前言
Kafka有offset的概念,offset記錄每個groupId對於每個topic的每個partition裏已經提交的讀取位置。當comsumer程序失敗重啓時,可以從這個位置重新讀取數據。
可以通過如下方法查看一個groupId的offset:
root@h2:~# /opt/kafka/bin/kafka-consumer-groups.sh --bootstrap-server h2:9092 --group mabb-g1 --describe
Note: This will only show information about consumers that use the Java consumer API (non-ZooKeeper-based consumers).
Consumer group 'mabb-g1' has no active members.

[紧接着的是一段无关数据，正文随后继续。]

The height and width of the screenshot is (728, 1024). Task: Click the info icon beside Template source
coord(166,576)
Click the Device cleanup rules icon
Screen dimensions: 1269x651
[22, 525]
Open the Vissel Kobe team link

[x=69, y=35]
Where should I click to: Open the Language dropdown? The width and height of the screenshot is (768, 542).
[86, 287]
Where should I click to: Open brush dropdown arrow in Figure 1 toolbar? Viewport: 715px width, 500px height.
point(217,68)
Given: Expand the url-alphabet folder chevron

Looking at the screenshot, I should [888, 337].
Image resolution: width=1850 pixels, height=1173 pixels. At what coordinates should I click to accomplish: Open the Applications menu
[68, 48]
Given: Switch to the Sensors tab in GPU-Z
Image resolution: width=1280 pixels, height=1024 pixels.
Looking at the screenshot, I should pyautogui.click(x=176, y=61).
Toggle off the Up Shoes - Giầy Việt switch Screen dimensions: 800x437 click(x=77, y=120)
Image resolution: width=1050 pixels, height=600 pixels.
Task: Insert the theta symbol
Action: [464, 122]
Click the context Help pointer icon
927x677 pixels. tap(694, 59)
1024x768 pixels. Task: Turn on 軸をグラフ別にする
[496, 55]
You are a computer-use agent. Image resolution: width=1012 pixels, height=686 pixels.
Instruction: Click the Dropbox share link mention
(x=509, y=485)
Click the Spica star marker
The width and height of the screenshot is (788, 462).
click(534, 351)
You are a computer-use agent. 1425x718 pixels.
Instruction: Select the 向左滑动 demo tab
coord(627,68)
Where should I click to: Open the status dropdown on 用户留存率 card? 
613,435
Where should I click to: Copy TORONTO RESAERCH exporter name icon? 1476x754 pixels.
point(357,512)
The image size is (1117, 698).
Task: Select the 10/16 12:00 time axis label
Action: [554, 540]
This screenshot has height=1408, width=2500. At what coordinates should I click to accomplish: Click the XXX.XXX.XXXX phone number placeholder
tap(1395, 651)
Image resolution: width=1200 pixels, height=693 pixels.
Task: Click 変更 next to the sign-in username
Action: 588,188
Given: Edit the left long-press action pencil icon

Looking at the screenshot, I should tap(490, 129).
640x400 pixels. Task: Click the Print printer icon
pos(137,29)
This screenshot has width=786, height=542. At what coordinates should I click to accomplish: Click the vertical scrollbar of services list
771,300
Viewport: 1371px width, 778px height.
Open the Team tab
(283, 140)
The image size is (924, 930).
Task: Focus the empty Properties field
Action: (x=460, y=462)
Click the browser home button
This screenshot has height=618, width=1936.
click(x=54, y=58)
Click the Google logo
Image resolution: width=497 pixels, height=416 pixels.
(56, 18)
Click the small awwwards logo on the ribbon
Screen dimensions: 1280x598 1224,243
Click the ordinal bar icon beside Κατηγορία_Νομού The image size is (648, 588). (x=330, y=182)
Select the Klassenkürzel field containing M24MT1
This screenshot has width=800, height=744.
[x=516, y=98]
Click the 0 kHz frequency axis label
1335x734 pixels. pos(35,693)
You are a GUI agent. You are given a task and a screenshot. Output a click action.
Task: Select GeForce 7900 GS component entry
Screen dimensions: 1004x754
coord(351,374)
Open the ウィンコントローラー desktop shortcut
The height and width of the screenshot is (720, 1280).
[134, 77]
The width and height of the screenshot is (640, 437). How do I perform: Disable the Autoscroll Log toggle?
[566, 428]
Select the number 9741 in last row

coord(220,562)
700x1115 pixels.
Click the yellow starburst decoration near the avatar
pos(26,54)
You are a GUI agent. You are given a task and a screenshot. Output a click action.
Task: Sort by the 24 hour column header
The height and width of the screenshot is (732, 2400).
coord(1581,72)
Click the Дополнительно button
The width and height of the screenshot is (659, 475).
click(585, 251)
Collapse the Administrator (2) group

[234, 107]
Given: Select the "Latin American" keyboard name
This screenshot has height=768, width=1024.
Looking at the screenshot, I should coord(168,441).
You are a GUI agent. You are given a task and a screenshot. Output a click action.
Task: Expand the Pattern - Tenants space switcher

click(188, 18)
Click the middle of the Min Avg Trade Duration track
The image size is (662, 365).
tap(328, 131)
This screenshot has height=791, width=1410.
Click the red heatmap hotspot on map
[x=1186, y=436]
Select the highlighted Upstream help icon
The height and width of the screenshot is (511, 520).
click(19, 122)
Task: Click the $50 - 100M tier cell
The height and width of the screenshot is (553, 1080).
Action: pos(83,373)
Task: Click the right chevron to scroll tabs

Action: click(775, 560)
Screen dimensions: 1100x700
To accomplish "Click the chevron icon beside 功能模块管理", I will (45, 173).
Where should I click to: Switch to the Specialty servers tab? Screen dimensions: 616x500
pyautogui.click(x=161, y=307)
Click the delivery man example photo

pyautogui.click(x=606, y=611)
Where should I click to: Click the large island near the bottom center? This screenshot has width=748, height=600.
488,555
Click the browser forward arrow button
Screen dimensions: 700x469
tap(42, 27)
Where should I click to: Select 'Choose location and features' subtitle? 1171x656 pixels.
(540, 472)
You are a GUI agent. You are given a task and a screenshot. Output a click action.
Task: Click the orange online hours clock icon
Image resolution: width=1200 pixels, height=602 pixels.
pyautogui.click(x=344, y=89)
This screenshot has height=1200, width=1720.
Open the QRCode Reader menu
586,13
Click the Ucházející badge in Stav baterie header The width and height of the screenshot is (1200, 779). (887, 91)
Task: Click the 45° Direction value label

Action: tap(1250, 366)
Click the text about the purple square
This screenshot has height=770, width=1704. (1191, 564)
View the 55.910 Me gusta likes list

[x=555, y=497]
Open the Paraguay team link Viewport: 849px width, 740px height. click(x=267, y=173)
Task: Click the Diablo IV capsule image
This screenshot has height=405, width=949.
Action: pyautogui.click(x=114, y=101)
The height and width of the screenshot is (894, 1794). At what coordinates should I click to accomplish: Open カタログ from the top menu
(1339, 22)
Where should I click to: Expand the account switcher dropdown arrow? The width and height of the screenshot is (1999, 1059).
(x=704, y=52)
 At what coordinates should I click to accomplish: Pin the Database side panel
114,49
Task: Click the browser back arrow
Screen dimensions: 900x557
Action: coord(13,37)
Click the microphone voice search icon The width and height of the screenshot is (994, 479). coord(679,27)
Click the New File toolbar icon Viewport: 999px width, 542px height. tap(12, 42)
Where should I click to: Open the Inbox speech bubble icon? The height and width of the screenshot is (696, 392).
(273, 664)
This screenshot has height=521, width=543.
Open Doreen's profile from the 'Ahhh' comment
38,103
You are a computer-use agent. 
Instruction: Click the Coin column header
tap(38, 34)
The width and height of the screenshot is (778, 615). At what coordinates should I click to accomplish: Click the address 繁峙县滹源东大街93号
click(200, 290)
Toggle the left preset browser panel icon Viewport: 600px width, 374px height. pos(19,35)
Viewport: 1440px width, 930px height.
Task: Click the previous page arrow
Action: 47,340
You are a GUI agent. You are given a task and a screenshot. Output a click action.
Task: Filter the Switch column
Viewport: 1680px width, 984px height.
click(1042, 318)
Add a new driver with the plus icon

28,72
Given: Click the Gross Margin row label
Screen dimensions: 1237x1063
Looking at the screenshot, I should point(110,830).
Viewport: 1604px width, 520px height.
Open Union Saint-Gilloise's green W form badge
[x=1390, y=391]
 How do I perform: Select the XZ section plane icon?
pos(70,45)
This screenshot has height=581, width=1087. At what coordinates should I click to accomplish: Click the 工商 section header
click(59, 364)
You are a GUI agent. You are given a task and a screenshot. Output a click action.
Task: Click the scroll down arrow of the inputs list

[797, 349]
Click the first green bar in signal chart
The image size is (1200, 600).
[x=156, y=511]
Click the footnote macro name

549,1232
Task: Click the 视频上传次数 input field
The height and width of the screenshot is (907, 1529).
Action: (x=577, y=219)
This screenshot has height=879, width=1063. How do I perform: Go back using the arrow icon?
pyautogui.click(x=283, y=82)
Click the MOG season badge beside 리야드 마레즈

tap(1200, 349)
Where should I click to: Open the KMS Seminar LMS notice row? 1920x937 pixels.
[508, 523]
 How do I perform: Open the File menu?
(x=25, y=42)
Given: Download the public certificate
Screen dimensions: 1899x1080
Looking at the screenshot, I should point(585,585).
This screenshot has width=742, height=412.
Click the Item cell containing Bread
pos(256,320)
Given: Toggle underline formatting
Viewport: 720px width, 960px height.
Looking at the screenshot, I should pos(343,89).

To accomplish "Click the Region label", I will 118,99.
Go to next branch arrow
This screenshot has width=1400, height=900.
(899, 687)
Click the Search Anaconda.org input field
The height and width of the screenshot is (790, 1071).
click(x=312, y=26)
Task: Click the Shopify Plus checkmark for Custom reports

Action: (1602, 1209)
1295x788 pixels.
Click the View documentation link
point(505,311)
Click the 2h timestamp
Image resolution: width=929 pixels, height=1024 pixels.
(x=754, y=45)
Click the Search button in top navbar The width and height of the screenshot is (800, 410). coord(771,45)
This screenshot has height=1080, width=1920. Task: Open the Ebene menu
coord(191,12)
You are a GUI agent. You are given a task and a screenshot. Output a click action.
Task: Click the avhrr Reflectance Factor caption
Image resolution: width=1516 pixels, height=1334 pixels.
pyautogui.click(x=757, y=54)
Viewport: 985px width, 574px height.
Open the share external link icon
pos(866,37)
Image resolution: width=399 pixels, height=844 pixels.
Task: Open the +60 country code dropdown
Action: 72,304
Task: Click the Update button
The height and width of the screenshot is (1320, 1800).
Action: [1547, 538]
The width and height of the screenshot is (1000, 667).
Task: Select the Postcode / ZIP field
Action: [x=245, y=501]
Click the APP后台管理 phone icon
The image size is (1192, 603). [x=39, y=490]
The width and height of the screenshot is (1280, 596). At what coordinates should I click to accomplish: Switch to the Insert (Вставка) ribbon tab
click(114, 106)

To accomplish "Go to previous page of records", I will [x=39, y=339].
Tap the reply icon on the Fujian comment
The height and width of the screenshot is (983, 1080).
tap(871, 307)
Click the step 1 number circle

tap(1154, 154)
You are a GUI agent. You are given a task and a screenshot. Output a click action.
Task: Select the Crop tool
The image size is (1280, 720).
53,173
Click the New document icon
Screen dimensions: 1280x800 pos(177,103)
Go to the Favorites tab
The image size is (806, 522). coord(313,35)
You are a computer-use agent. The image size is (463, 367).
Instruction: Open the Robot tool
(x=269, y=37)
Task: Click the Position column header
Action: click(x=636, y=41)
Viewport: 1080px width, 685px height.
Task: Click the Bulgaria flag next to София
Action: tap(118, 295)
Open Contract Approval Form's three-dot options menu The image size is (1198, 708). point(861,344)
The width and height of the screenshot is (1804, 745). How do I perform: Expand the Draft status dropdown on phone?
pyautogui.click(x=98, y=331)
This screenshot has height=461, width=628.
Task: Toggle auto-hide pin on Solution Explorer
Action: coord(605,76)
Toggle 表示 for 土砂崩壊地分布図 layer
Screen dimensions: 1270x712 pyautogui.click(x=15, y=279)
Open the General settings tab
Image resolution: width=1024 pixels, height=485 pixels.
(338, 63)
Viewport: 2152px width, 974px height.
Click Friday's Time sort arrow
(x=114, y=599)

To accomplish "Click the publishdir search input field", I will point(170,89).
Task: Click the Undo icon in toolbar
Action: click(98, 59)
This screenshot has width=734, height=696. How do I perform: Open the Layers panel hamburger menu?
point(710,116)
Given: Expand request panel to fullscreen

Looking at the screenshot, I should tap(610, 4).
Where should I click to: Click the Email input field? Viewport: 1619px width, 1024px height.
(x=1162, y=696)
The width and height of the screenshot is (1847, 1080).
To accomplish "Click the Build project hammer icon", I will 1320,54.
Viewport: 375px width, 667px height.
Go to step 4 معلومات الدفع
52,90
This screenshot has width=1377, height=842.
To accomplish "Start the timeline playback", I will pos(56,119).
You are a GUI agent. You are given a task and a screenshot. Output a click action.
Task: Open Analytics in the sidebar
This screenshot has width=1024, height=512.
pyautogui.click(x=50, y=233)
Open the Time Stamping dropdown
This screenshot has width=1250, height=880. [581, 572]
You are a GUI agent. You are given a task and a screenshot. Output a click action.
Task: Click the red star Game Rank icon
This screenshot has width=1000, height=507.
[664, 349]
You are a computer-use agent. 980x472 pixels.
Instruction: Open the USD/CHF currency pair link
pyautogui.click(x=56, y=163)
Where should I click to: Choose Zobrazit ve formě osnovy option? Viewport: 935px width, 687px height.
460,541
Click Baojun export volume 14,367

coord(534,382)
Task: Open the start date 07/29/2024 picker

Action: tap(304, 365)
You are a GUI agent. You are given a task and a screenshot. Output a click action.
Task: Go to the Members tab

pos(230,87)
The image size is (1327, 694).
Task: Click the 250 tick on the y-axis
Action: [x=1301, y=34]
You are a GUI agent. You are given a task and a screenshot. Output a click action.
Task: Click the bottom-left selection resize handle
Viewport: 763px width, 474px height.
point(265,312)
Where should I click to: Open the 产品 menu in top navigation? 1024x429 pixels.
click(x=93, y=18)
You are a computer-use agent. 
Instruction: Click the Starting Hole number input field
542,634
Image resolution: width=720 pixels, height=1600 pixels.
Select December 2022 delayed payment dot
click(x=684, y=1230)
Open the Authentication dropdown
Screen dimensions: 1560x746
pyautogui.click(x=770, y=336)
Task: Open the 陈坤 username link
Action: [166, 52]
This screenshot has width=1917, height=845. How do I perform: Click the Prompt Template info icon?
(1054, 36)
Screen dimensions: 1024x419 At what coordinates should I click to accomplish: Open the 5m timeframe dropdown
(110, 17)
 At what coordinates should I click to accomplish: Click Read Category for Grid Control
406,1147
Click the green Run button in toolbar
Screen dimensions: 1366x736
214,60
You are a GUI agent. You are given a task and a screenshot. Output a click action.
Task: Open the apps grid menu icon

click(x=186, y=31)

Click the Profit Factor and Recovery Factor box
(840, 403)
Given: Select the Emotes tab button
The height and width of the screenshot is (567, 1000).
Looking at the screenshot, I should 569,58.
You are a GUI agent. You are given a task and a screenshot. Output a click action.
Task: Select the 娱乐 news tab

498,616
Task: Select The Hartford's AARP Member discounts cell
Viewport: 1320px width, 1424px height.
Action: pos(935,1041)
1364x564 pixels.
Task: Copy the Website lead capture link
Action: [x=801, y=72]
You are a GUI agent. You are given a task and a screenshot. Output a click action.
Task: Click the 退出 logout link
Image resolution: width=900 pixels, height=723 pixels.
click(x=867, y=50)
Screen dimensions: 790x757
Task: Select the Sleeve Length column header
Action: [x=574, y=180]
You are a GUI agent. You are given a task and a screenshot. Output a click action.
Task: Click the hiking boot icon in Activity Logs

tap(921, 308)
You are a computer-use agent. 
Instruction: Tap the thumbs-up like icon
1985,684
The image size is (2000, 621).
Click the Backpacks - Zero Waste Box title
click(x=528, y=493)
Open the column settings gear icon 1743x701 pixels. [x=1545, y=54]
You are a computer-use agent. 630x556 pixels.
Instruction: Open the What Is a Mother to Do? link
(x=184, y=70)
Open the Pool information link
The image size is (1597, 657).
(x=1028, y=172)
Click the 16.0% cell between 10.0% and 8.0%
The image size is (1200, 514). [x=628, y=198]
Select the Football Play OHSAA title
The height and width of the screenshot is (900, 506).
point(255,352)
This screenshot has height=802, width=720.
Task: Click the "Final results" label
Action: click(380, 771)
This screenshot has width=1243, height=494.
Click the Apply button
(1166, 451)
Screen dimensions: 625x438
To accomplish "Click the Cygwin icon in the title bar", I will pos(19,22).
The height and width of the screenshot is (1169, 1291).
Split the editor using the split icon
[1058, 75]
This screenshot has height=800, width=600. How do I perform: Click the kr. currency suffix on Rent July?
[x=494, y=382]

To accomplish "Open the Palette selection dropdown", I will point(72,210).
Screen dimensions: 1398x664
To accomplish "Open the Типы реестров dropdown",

TOPIC PARTITION CURRENT-OFFSET LOG-END-OFFSET LAG CONSUMER-ID HOST CLIENT-ID
test6 0 39156 61587 22431 - - -
這篇博客介紹與offset有關的內容,包括kafka原生的api,flink,spark structured streaming。
Kafka API
依賴:
<dependency>
<groupId>org.apache.kafka</groupId>
<artifactId>kafka-clients</artifactId>
<version>1.0.0</version>
</dependency>
消費者代碼:
import org.apache.kafka.clients.consumer.ConsumerRecord;
import org.apache.kafka.clients.consumer.ConsumerRecords;
import org.apache.kafka.clients.consumer.KafkaConsumer;
import org.apache.kafka.common.serialization.StringDeserializer;
import java.util.Arrays;
import java.util.Properties;
public class KafkaConsumerTest implements Runnable {
private final KafkaConsumer<String, String> consumer;
private ConsumerRecords<String, String> msgList;
private String topic;
private static final String GROUPID = "mabb-g1";
public static void main(String[] args) {
KafkaConsumerTest test1 = new KafkaConsumerTest("test6");
Thread thread1 = new Thread(test1);
thread1.start();
}
public KafkaConsumerTest(String topicName) {
Properties props = new Properties();
//kafka消費的的地址
props.put("bootstrap.servers", "h2:9092,h3:9092,h3:9092");
//組名 不同組名可以重複消費
props.put("group.id", GROUPID);
//是否自動提交
props.put("enable.auto.commit", "true");
//設置自動提交offset的間隔
props.put("auto.commit.interval.ms ", "100");
//從poll(拉)的回話處理時長
props.put("auto.commit.interval.ms", "100");
//超時時間
props.put("session.timeout.ms", "30000");
//一次最大拉取的條數
props.put("max.poll.records", 20);
// earliest: 當各分區下有已提交的offset時,從提交的offset開始消費;無提交的offset時,從頭開始消費
// latest: 當各分區下有已提交的offset時,從提交的offset開始消費;無提交的offset時,消費新產生的該分區下的數據
// none: topic各分區都存在已提交的offset時,從offset後開始消費;只要有一個分區不存在已提交的offset,則拋出異常
// props.put("auto.offset.reset", "earliest");
//序列化
props.put("key.deserializer", StringDeserializer.class.getName());
props.put("value.deserializer", StringDeserializer.class.getName());
this.consumer = new KafkaConsumer<String, String>(props);
this.topic = topicName;
//訂閱主題列表topic
this.consumer.subscribe(Arrays.asList(topic));
}
@Override
public void run() {
int messageNo = 1;
try {
for (; ; ) {
msgList = consumer.poll(20);
if (null != msgList && msgList.count() > 0) {
for (ConsumerRecord<String, String> record : msgList) {
System.out.println(messageNo + "=======receive: key = " + record.key() + ", value = " + record.value() + " offset===" + record.offset());
messageNo++;
}
} else {
Thread.sleep(10000);
}
}
} catch (InterruptedException e) {
e.printStackTrace();
} finally {
consumer.close();
}
}
}
attention:
1.第29行,設置***enable.auto.commit*** 爲true,客戶端纔會在固定的週期提交當前的offset給server。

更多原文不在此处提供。